*** Task input ***

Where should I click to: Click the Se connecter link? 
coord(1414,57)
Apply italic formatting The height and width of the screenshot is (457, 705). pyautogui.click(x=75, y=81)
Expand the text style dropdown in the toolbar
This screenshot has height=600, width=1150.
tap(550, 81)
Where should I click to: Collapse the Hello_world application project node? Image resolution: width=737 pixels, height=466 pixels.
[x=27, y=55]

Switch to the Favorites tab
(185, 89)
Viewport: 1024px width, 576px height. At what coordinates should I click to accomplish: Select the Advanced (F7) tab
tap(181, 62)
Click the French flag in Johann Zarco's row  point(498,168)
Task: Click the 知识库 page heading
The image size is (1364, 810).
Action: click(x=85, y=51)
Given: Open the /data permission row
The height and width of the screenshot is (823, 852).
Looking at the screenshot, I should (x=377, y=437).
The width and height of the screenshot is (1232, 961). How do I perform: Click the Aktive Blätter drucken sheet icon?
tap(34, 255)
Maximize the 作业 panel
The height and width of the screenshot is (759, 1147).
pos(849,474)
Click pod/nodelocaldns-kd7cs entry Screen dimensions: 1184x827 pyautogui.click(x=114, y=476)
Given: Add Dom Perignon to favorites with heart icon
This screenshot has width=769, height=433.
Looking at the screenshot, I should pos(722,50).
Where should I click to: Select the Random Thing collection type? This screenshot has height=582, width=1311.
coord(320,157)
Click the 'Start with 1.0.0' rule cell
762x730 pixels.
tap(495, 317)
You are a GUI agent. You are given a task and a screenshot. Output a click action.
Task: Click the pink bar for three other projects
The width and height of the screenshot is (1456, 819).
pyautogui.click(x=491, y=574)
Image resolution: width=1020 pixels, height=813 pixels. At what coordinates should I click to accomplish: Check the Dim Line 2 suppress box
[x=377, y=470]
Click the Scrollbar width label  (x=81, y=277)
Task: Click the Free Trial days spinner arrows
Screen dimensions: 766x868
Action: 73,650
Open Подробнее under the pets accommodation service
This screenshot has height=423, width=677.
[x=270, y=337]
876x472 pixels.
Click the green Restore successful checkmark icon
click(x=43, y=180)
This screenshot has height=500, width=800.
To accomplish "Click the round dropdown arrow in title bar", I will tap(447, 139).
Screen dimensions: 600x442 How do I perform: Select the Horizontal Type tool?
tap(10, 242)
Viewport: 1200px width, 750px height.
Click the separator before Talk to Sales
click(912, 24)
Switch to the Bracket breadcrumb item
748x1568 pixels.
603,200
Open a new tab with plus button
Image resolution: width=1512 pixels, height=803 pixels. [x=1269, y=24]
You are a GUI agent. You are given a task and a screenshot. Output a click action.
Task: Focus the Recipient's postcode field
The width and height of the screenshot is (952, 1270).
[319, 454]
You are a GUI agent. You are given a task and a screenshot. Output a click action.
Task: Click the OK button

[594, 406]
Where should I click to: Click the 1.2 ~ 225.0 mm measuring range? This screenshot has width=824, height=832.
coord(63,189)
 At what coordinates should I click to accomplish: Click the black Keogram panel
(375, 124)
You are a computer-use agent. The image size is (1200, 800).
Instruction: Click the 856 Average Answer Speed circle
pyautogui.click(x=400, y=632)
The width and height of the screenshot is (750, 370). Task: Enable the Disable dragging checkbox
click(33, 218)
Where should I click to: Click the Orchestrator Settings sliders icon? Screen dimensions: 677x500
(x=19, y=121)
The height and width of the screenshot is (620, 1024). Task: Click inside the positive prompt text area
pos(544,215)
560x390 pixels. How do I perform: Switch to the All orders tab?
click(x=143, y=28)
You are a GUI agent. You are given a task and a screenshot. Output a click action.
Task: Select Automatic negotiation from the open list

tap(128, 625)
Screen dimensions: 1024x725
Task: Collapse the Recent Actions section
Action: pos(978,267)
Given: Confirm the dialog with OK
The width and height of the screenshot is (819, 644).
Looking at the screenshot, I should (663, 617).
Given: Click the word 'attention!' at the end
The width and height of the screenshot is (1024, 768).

*** End of Task input ***

*Task to carry out:* Exactly and exclusively, repeat the lines from the line that contains "Given: Confirm the dialog with OK" through the end of the records, both ends included.

*Result for this exercise:*
Given: Confirm the dialog with OK
The width and height of the screenshot is (819, 644).
Looking at the screenshot, I should (663, 617).
Given: Click the word 'attention!' at the end
The width and height of the screenshot is (1024, 768).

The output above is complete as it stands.